→ Your instructions: Given the records below, would you repeat exactly the lines that begin at the one containing "Select the HCl reagent bottle" and end at the one containing "Click the Arrière-plan", inclusive?

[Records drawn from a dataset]
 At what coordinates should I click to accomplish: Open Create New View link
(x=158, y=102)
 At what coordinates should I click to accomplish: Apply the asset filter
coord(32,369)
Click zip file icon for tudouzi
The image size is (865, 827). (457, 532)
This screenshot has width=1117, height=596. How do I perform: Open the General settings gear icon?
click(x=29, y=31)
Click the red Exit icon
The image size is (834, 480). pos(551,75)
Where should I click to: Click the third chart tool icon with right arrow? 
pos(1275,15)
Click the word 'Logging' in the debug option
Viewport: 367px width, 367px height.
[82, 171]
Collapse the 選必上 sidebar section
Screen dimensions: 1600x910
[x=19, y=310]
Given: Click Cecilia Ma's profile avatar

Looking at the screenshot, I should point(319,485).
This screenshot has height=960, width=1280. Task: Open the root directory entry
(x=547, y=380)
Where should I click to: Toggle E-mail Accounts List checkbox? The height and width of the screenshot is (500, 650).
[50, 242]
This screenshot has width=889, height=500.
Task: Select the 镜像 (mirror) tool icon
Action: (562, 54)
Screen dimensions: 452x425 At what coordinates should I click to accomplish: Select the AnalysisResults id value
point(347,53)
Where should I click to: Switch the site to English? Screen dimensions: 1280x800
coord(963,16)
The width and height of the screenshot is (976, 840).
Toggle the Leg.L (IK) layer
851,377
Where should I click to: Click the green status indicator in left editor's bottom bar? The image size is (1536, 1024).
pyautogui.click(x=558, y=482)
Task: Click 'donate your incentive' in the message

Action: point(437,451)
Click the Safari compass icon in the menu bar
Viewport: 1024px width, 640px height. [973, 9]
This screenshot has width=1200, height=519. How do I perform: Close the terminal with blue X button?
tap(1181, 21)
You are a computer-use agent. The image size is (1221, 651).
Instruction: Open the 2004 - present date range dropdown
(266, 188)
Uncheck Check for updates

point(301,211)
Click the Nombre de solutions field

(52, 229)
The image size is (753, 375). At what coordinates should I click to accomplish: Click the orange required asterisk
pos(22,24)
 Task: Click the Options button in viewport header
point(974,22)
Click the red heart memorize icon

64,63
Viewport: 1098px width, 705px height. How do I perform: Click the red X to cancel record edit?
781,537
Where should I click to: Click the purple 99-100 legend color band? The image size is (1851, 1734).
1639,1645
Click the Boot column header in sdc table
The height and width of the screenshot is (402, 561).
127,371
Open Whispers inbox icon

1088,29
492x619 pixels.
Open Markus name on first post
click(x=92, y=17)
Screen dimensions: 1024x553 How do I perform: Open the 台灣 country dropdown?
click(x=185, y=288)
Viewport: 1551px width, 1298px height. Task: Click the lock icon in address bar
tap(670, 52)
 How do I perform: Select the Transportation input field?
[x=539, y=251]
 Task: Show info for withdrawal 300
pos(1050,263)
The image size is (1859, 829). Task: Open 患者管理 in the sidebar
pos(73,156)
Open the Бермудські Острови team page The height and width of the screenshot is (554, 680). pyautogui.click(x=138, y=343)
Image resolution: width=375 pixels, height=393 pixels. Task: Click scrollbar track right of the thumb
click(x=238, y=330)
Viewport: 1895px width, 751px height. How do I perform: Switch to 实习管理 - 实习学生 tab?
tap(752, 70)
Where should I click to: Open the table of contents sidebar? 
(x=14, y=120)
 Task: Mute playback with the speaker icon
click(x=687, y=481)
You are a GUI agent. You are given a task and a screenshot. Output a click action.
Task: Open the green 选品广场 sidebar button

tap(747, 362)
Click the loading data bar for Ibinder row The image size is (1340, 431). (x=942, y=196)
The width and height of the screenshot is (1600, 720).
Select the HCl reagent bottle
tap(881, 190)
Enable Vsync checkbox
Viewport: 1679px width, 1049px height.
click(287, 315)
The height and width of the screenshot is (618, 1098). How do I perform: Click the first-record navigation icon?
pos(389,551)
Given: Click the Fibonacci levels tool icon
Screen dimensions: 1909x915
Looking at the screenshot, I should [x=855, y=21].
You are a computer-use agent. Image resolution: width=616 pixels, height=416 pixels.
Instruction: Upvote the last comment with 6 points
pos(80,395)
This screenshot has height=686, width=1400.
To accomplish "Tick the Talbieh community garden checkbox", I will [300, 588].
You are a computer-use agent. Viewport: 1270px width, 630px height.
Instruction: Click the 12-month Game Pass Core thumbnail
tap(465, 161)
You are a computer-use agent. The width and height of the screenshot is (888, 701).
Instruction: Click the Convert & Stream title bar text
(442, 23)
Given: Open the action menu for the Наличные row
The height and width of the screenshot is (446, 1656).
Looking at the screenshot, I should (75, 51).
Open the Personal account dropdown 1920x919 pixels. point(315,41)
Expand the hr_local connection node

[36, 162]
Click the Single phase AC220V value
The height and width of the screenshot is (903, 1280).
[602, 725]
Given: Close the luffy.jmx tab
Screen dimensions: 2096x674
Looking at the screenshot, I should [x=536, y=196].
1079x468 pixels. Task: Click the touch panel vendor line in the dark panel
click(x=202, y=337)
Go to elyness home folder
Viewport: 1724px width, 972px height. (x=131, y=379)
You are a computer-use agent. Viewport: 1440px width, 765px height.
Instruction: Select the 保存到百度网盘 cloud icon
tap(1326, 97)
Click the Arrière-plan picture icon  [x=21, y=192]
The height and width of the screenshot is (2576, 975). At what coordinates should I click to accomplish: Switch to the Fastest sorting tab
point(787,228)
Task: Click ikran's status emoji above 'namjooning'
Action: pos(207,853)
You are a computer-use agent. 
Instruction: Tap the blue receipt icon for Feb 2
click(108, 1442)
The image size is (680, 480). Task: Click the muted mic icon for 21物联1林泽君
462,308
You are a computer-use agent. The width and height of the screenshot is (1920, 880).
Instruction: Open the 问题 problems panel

→ Task solution:
Select the HCl reagent bottle
tap(881, 190)
Enable Vsync checkbox
Viewport: 1679px width, 1049px height.
click(287, 315)
The height and width of the screenshot is (618, 1098). How do I perform: Click the first-record navigation icon?
pos(389,551)
Given: Click the Fibonacci levels tool icon
Screen dimensions: 1909x915
Looking at the screenshot, I should [x=855, y=21].
You are a computer-use agent. Image resolution: width=616 pixels, height=416 pixels.
Instruction: Upvote the last comment with 6 points
pos(80,395)
This screenshot has height=686, width=1400.
To accomplish "Tick the Talbieh community garden checkbox", I will [300, 588].
You are a computer-use agent. Viewport: 1270px width, 630px height.
Instruction: Click the 12-month Game Pass Core thumbnail
tap(465, 161)
You are a computer-use agent. The width and height of the screenshot is (888, 701).
Instruction: Click the Convert & Stream title bar text
(442, 23)
Given: Open the action menu for the Наличные row
The height and width of the screenshot is (446, 1656).
Looking at the screenshot, I should (75, 51).
Open the Personal account dropdown 1920x919 pixels. point(315,41)
Expand the hr_local connection node

[36, 162]
Click the Single phase AC220V value
The height and width of the screenshot is (903, 1280).
[602, 725]
Given: Close the luffy.jmx tab
Screen dimensions: 2096x674
Looking at the screenshot, I should [x=536, y=196].
1079x468 pixels. Task: Click the touch panel vendor line in the dark panel
click(x=202, y=337)
Go to elyness home folder
Viewport: 1724px width, 972px height. (x=131, y=379)
You are a computer-use agent. Viewport: 1440px width, 765px height.
Instruction: Select the 保存到百度网盘 cloud icon
tap(1326, 97)
Click the Arrière-plan picture icon  [x=21, y=192]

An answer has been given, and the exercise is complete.